• Exercise details
Continue the passage about India's drug manufacturing inspections, picking up after its last sentence.
━━━ Text passage ━━━
Singh had asked the health ministry for details of the steps taken by the government to strengthen regulatory monitoring mechanisms and ensure the quality and safety of medicines in the country.

Pharmaceutical executives said the results of these inspections cannot be extrapolated to the rest of the drug manufacturing industry because they appeared to have been concentrated on what one executive described as the “lowest rungs” of the industry.

India has 3,000 drug companies and 10,500 manufacturing units. The 275 sampled for inspections had been picked on the basis of certain risk criteria.

It comes to something like testing the worst performers in a classroom — a large proportion are likely to fail, another executive said. Both requested not to be named.

Prashanth Reddy, a Hyderabad-based lawyer who specialises in intellectual property and has co-authored a book on India’s drug regulatory system, said the CDSCO ought to have made public the detailed results of the inspections.

“The public — patients and doctors — need to know which companies lost their licences or were asked to stop production for what kind of transgressions and what happened to the drugs that were produced in these premises,” Reddy said.
━━━ Data extracts ━━━
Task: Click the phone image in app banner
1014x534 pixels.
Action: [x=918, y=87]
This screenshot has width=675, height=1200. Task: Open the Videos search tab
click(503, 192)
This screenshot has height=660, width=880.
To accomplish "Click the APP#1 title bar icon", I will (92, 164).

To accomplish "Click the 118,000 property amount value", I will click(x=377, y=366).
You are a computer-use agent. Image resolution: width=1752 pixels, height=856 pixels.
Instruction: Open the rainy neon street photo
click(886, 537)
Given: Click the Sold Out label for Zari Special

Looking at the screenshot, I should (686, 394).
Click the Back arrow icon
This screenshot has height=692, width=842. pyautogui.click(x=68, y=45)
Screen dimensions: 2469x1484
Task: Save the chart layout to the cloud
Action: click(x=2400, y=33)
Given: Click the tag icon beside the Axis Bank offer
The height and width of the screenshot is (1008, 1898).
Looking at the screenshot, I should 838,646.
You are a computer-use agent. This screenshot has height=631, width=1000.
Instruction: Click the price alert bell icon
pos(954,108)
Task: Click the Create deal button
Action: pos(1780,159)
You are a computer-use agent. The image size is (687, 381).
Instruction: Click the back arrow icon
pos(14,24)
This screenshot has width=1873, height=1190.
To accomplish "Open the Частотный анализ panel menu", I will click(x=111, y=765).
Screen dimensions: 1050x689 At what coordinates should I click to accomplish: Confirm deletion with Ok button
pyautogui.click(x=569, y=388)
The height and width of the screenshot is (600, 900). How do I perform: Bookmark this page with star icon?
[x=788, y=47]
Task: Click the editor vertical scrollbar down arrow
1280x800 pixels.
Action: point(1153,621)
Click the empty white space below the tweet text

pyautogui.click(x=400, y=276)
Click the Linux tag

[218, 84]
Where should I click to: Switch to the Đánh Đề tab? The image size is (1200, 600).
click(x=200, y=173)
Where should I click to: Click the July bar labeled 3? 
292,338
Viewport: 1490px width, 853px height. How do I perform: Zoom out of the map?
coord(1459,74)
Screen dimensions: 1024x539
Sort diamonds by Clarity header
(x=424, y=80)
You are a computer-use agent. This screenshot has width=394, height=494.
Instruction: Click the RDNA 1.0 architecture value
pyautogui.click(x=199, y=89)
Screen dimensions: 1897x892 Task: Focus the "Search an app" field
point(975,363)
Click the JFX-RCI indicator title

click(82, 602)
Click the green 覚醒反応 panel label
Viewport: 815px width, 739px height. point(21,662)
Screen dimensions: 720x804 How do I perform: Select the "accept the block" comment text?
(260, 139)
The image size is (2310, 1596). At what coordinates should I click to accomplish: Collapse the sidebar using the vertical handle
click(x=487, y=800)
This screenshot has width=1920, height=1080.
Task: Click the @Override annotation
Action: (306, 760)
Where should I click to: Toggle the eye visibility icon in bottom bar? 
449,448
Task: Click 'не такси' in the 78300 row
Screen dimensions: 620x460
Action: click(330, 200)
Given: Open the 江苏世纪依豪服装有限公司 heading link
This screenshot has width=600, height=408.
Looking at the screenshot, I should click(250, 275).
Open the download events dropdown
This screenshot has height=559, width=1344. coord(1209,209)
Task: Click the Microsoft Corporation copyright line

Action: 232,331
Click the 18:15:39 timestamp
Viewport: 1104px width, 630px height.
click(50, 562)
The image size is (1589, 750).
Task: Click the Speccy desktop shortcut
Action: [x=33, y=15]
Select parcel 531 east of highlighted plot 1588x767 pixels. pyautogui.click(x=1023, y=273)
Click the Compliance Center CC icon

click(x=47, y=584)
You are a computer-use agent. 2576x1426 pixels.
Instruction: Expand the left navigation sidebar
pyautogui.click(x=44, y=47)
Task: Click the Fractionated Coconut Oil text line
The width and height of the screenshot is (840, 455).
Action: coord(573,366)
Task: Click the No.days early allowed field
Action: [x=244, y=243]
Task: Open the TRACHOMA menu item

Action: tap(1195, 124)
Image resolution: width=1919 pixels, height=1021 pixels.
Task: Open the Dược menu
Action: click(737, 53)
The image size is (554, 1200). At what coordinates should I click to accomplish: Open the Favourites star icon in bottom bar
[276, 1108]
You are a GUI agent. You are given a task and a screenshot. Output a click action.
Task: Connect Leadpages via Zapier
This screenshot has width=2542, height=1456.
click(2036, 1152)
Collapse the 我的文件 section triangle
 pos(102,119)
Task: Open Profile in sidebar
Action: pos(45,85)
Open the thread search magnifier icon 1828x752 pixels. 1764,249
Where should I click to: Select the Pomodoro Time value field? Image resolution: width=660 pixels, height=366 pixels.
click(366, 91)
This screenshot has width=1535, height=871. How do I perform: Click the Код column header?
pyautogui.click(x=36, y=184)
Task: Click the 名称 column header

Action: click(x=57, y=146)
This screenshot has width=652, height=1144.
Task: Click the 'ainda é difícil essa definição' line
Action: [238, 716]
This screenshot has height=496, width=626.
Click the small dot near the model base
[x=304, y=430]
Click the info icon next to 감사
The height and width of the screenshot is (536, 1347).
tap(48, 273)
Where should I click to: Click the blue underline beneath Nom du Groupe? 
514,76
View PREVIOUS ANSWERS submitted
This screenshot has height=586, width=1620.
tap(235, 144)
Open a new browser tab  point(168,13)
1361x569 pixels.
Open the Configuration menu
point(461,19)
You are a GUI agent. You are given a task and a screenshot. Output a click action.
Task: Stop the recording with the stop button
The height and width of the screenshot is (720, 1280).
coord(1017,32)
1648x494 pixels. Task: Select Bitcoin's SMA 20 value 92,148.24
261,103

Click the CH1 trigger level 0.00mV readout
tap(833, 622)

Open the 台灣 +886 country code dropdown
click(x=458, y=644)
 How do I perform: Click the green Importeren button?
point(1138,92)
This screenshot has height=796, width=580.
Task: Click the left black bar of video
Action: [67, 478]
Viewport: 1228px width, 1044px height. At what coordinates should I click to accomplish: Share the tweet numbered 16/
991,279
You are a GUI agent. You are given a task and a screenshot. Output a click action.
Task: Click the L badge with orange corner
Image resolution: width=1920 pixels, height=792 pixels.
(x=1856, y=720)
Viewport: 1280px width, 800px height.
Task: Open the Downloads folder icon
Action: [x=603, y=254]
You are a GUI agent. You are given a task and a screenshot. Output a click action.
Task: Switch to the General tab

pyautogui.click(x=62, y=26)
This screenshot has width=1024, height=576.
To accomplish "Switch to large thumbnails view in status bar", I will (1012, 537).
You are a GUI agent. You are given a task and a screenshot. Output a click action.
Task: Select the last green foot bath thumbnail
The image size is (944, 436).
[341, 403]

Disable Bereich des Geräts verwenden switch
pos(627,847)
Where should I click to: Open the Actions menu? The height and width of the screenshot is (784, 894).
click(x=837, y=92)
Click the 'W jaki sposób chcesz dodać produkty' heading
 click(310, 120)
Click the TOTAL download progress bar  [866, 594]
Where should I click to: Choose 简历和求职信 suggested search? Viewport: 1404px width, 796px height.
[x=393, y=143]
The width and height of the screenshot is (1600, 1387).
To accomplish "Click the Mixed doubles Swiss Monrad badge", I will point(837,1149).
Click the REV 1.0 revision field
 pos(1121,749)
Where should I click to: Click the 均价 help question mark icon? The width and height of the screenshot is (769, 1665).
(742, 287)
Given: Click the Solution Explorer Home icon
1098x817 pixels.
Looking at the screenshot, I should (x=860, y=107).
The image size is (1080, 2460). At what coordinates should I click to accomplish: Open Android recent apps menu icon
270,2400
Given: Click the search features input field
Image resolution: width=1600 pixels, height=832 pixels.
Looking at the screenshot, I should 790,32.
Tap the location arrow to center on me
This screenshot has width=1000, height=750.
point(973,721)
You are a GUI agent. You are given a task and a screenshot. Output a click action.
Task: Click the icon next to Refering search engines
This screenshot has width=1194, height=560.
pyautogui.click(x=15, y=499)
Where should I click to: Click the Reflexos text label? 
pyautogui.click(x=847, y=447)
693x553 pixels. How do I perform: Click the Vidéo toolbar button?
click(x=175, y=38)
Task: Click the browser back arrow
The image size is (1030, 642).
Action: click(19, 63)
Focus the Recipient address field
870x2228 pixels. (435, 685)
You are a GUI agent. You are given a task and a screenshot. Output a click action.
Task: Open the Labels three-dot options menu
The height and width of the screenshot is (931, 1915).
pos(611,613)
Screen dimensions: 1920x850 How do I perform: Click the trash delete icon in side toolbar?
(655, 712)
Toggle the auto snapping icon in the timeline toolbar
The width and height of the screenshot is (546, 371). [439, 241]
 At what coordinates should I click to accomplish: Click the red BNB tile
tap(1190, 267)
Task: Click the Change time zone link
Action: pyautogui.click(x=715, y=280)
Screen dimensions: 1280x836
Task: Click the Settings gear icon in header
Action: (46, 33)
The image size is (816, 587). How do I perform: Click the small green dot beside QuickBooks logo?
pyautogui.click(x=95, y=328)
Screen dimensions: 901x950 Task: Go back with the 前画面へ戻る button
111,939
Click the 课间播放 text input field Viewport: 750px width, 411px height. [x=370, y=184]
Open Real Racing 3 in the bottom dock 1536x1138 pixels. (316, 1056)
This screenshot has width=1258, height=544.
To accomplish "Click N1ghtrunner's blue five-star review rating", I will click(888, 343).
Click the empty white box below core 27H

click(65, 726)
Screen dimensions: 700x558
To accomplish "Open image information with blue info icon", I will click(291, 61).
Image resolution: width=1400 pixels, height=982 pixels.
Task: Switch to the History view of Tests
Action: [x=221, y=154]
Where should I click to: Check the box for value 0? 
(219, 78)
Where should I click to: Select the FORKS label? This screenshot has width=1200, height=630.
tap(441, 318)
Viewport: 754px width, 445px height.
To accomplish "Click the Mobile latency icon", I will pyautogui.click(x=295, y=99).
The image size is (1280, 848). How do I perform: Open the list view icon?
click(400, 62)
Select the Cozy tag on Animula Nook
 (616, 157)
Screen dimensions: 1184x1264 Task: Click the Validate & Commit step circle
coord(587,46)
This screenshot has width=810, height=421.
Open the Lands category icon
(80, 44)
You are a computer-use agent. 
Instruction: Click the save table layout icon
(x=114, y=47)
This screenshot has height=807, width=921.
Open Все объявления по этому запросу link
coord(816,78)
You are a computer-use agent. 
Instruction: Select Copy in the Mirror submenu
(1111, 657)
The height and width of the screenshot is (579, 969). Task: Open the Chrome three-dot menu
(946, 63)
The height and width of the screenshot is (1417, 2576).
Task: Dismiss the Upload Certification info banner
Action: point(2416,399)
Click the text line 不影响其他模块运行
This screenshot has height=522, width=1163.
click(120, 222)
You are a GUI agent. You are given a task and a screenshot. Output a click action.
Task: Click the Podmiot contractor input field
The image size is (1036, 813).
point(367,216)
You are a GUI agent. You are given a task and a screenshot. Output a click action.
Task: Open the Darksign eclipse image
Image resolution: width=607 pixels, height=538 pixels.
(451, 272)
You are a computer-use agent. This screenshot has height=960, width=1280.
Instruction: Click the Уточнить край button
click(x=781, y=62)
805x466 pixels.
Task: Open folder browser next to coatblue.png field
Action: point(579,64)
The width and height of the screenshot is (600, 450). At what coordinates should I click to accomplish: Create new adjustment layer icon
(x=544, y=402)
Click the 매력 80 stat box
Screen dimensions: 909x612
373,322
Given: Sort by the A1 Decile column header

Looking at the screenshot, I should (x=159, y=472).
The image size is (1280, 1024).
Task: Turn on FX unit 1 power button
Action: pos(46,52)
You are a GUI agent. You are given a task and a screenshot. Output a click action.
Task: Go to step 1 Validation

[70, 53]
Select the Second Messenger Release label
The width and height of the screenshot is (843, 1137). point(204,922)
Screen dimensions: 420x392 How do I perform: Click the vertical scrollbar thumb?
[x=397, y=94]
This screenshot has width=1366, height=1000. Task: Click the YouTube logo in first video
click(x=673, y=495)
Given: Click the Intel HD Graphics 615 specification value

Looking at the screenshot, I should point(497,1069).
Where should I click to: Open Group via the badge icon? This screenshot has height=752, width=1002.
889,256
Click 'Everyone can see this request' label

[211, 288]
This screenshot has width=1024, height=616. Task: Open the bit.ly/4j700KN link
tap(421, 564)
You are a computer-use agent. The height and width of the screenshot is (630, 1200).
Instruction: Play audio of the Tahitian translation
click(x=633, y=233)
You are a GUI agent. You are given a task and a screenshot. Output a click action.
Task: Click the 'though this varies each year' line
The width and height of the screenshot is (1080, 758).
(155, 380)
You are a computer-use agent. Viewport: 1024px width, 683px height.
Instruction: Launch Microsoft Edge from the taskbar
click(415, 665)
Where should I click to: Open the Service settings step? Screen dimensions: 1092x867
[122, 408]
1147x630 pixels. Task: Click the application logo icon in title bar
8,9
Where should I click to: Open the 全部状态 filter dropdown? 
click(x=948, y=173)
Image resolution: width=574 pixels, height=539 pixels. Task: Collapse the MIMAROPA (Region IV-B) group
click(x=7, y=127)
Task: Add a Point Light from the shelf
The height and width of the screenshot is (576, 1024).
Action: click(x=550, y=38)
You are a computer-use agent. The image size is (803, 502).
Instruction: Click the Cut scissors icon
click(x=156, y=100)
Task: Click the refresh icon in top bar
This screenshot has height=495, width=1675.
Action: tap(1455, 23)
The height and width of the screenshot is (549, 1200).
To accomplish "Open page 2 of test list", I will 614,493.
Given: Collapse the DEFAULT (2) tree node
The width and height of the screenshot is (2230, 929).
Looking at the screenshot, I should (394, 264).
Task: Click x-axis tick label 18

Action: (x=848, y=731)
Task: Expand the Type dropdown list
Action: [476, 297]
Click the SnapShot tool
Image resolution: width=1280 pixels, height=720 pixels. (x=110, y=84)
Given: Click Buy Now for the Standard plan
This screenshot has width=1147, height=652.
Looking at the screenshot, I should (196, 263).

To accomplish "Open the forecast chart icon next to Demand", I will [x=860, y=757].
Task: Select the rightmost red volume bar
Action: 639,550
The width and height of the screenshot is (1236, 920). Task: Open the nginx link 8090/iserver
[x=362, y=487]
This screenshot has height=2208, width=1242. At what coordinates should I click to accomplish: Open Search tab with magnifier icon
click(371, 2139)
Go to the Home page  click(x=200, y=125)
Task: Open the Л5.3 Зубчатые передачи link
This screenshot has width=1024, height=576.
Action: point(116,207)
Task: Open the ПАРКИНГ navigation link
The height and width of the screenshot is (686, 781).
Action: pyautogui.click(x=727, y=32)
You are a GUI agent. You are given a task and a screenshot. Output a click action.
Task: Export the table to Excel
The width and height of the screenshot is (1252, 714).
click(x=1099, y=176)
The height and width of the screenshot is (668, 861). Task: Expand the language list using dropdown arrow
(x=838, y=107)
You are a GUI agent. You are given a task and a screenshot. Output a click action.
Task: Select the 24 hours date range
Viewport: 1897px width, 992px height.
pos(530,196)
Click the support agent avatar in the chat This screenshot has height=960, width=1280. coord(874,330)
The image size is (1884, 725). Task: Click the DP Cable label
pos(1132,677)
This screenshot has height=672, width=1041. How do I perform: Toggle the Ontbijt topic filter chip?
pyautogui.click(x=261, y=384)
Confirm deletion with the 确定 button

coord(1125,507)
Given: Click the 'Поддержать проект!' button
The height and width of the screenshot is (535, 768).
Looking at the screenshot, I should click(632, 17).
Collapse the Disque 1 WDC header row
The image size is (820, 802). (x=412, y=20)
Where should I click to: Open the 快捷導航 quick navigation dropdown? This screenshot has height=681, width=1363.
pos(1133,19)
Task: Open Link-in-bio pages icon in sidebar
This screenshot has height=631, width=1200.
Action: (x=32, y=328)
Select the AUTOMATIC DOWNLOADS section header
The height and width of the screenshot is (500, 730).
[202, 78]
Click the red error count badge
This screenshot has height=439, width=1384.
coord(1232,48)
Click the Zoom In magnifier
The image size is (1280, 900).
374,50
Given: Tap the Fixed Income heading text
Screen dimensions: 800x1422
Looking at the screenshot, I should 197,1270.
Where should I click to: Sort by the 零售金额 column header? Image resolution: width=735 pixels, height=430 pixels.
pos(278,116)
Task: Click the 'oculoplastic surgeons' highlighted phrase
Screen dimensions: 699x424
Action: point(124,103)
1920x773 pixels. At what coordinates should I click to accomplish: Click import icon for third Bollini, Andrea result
━━━
• Result
Health ministry and CDSCO officials on Friday did not respond to a query from this newspaper asking whether details of the inspections’ findings and the actions taken against the 250 companies would be placed in the public domain.

Health ministry officials had in March 2023 announced that the ministry had cancelled production licences or issued stop-production orders to 18 companies and issued showcause notices to 26 other companies for failing to comply with regulatory requirements.

The officials did not name any company but released a list of 20 states and Union Territories where inspections had taken place.

These were Andhra Pradesh, Bengal, Bihar, Delhi, Goa, Gujarat, Haryana, Himachal Pradesh, Jammu and Kashmir, Karnataka, Madhya Pradesh, Maharashtra, Puducherry, Punjab, Rajasthan, Sikkim, Tamil Nadu, Telangana, Uttar Pradesh and Uttarakhand.